Historical American ST 479 Tiger tugboat brought home

An ST 479 Tiger tugboat, used during the Second World War, and subsequently left in Europe, has been brought back to the United States, its country of origin. Transported aboard Spliethoff’s multi-purpose vessel Snoekgracht,  it arrived in Florida from Sweden last week.

Built-in 1940 at a yard on Lake Beresford, the Tiger tugboat was involved in the Allied landing in Normandy in 1944. The historical society, DeLand Historic Trust (DHT), spent nearly a decade trying to get this well-maintained tugboat across the Atlantic, and back to the United States.

The tugboat owners had the ship docked in Stockholm, Sweden. DHT President, Dan Friend, spent time in Sweden preparing for the trip. He first had to rid the boat of squatters who had taken up residence in the tugboat. Then all fluids, such as fuel, oil, bilge and ballast water had to be removed. After that, the 140-ton tug could be hoisted aboard Snoekgracht.

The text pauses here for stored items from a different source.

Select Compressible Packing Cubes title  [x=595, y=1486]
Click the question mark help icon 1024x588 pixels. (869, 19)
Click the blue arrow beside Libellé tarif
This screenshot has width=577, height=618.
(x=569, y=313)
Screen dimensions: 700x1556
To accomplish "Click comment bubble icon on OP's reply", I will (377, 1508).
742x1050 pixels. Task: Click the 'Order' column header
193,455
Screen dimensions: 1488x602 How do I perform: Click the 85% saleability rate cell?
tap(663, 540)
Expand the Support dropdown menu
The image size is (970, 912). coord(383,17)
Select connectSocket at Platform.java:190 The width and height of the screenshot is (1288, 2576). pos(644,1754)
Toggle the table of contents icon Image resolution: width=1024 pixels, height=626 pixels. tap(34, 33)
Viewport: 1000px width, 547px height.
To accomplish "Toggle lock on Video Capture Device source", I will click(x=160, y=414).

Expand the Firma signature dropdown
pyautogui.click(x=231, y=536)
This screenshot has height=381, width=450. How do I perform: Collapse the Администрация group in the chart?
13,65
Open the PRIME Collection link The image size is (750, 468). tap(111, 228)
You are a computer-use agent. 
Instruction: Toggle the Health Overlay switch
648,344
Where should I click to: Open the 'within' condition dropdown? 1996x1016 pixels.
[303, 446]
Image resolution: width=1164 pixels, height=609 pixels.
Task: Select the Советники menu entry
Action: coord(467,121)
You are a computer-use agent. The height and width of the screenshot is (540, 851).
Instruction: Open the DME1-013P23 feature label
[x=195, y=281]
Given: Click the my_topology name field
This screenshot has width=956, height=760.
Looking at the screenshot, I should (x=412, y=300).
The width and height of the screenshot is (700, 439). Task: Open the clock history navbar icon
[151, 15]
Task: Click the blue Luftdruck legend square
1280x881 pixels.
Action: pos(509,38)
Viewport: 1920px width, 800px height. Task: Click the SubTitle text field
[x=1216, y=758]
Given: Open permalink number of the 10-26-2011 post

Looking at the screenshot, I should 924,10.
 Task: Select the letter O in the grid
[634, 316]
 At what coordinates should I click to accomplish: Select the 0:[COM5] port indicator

The entire operation cost approximately $200,000. This sum was donated by an anonymous benefactor.

Upon arrival at the Port of Jacksonville, Florida, the Spliethoff crew lifted the 140-ton tugboat onto the St. Johns River using the vessel’s onboard cranes. Cross State Towing then guided the tugboat to a private dock in Jacksonville. Sometime between now and October,  the Tiger will head across the St. John River back to where it was built, at the DeLand shipyard on Lake Beresford. There she will be expected and put on dry land as a monument.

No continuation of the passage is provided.